Well-known Tasmanian apiarist Lindsay Bourke has shared his knowledge in preparing live bees for export in the first episode of a series of industry best practice videos.

Mr Bourke, who is also the President of the Tasmanian Beekeepers Association, said Australia exports an average of 17 pallets of bees at the end of each season to beekeepers in Canada where Varroa destructor is prevalent.

"Australian bees are very valuable to Canada as they urgently need them," Mr Bourke said.

"Each pallet is worth around $110,000 dollars, so it provides extra money for us at the end of our season from our excess bees, but most importantly it’s really good for our fellow beekeepers on the other side of the world," he said.

This season, Mr Bourke supplied eight pallets for export.

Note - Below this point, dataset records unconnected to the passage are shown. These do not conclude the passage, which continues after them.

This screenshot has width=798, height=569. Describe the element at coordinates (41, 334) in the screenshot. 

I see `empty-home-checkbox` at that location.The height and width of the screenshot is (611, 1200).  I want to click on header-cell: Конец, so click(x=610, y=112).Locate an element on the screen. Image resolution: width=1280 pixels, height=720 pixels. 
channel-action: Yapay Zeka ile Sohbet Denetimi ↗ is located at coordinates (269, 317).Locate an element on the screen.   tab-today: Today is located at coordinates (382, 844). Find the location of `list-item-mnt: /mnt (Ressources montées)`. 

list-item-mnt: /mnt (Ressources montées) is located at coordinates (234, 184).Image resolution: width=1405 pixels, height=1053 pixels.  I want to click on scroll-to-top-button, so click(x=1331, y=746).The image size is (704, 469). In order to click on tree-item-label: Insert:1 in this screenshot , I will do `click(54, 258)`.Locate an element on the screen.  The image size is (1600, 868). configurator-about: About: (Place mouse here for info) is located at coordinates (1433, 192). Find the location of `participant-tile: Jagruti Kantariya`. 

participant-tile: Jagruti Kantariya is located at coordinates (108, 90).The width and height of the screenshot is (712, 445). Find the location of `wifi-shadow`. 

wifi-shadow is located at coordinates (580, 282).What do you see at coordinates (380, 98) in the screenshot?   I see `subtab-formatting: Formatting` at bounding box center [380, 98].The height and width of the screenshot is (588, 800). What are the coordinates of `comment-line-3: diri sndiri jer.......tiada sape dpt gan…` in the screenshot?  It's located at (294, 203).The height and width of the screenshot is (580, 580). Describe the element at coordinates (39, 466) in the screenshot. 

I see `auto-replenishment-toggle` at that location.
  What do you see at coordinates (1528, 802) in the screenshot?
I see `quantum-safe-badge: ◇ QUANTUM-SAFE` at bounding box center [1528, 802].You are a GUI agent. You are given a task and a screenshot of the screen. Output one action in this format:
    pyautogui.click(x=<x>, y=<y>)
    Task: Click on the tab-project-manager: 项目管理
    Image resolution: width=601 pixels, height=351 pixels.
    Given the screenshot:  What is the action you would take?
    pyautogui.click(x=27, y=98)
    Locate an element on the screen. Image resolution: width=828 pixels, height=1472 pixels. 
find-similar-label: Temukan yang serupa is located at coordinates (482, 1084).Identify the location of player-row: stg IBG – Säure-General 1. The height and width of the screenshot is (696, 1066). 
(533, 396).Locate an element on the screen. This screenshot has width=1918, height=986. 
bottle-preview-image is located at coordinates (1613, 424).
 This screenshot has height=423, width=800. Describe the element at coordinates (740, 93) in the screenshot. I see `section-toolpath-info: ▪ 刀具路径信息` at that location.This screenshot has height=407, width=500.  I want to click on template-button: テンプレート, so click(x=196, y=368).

In the best practice video, Mr Bourke explains the process he uses to package live bees, including excluding his queen bees in the initial extraction phase, keeping the bees cool throughout both the smoking process, weighing the bees for packaging, as well as the biosecurity measures necessary to export to Canada.

Chair of the Honey Bee and Pollination Program’s Advisory Panel, Michael Hornitzky, said the new series of videos will highlight the practices of some of the best apiarists in Australia.

"This is a great resource that will offer productive peer-to-peer advice," Dr Hornitzky said.

"More best practice videos will be added to the RIRDC YouTube channel over the coming 12 months, including topics such as queen bee breeding, introducing queens in to hives, hygienic testing techniques and barrier systems for pest and disease management."